French military reconnaissance satellite

Cerise (French for "cherry") was a French military reconnaissance satellite. Its main purpose was to intercept HF radio signals for French intelligence services. With a mass of 50 kg, it was launched by an Ariane 4 rocket from Kourou in French Guiana at 17:23 UT, 7 July 1995. Cerise's initial orbital parameters were period 98.1 min, apogee 675 km, perigee 666 km, and inclination 98.0 deg.

==History==
On 24 July 1996 it was hit by space debris from the Ariane 1 rocket that had launched the SPOT 1 satellite. The debris was in a very similar orbit (orbital inclination 98.14°) but oriented in such a way that it was going north where Cerise was going south and vice versa. This created a situation of multiple close passes before the actual collision. The objects collided with a relative velocity of 14.8 km/s, about twice the orbital speed of each, over the Indian Ocean. This was the first verified case of an accidental collision between two artificial objects in space, although there had been others "anomalous events" which were probably also collisions.

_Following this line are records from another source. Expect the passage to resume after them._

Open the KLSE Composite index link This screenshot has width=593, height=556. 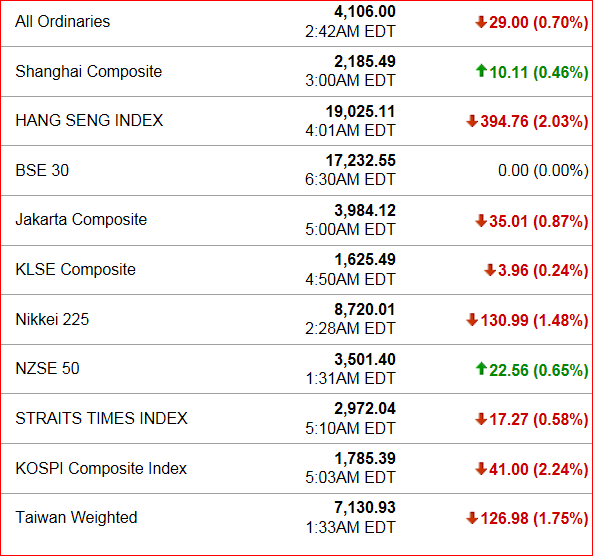point(75,270)
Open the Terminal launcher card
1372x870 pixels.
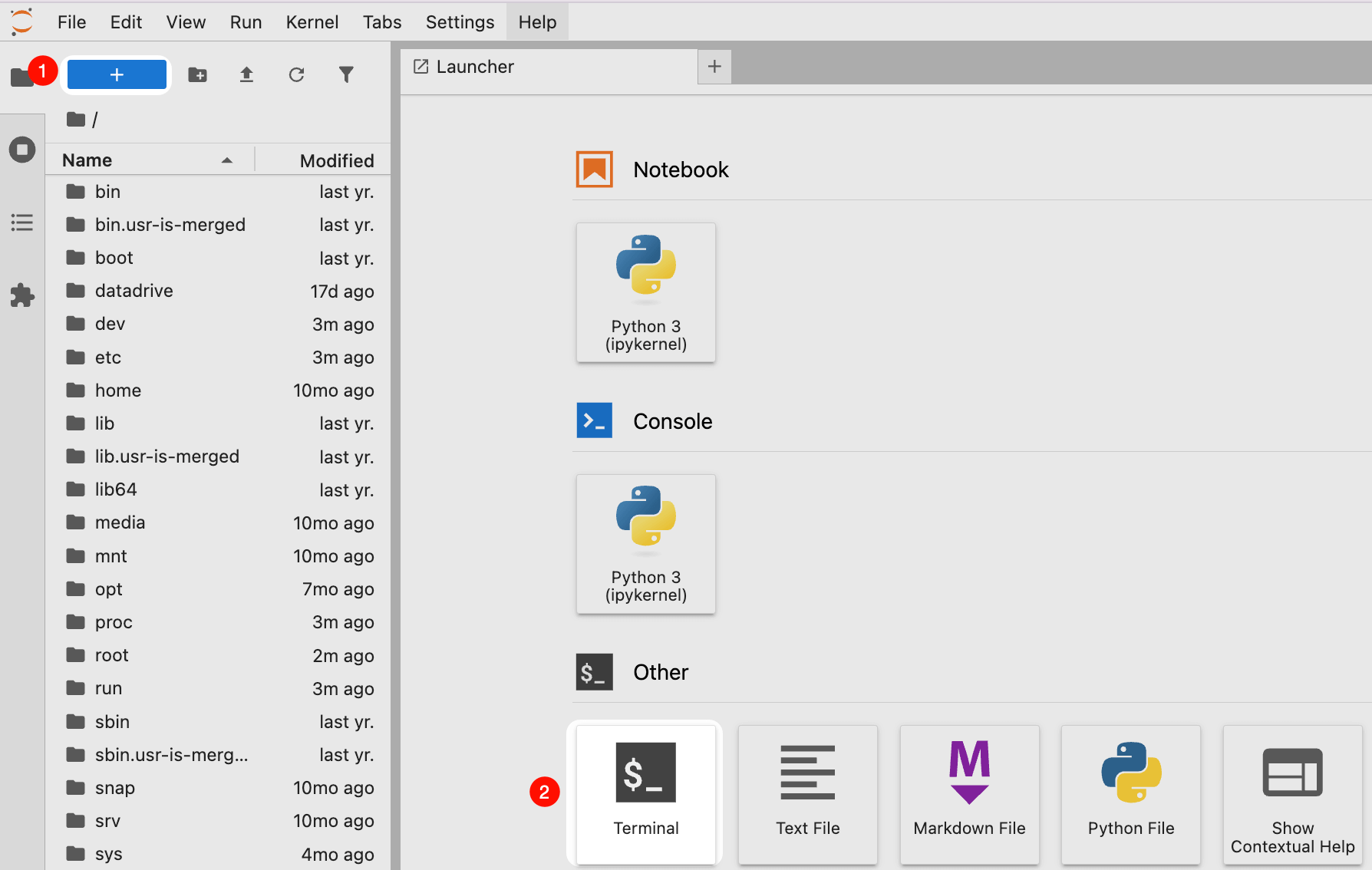(645, 793)
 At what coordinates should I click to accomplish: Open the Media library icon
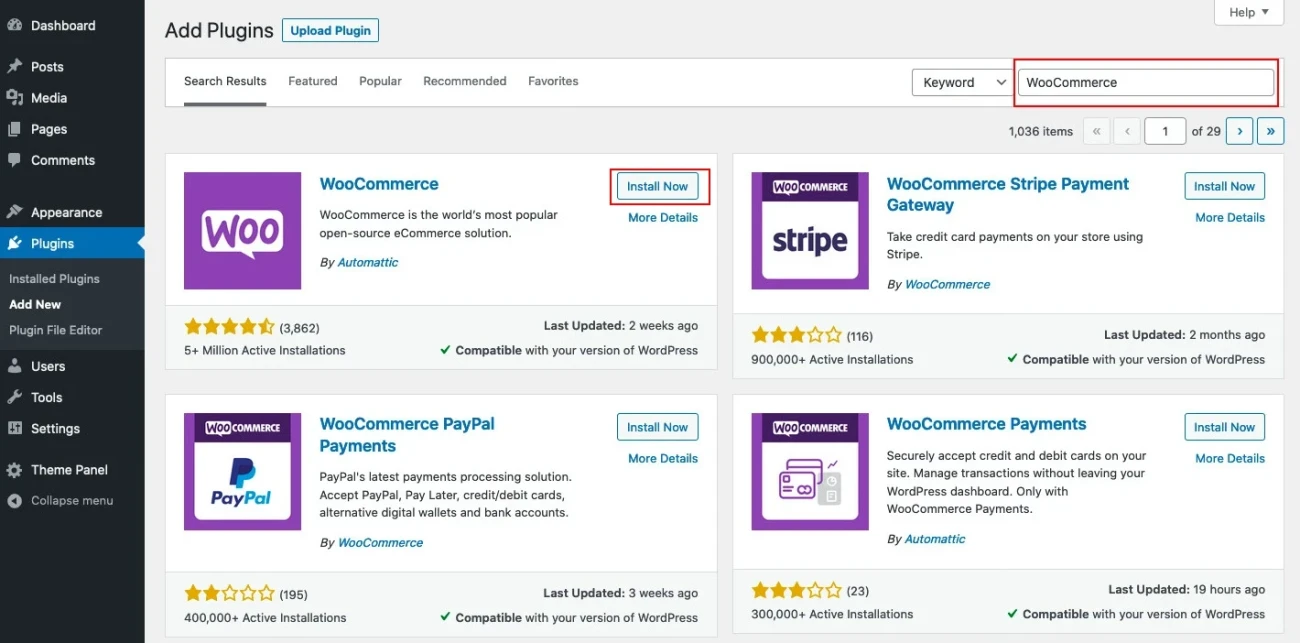pyautogui.click(x=16, y=97)
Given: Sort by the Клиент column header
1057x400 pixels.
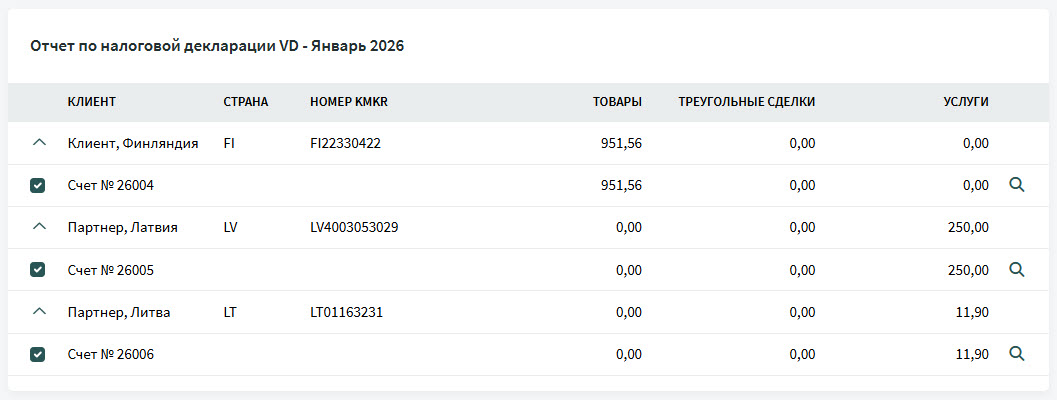Looking at the screenshot, I should [x=92, y=102].
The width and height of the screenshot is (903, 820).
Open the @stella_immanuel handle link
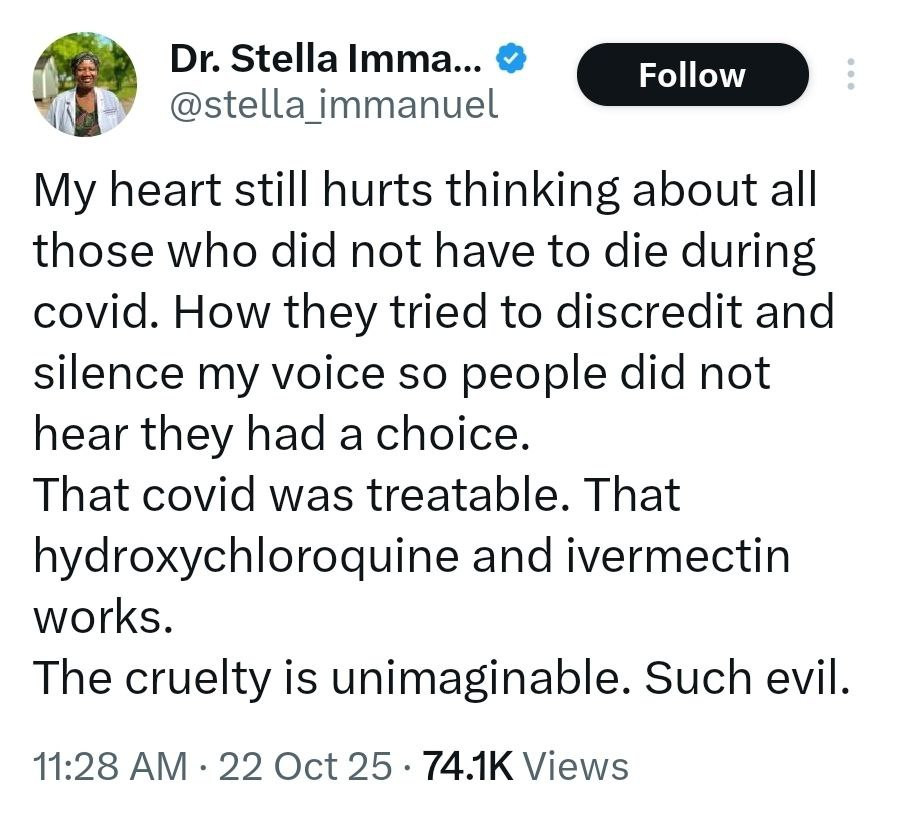point(334,103)
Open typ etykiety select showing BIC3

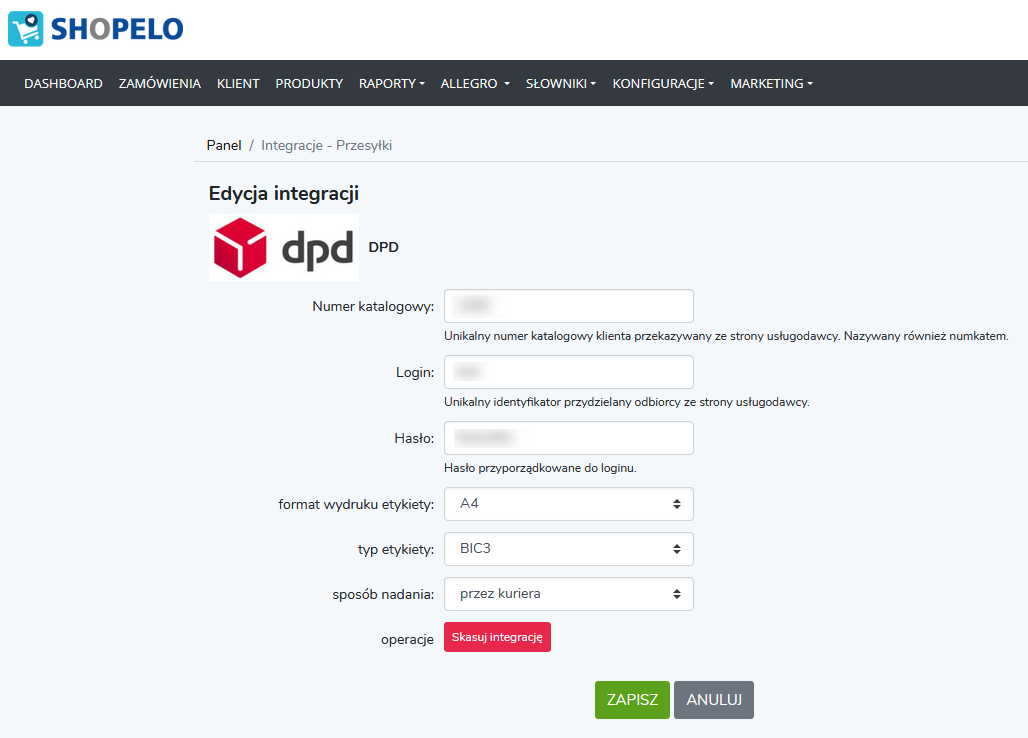(x=568, y=549)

The collision tore off a 2.8-2.9 metre (9.2-9.5 foot) portion of Cerise's gravity-gradient stabilization boom, which left the satellite severely damaged and tumbling with a limited attitude control system. Novel magnetic control algorithms were used to re-stabilise the otherwise undamaged microsatellite to regain almost full operational mission capability.

The Naval Space Operations Center detected a minor perturbation in the orbit of the debris of the Ariane rocket.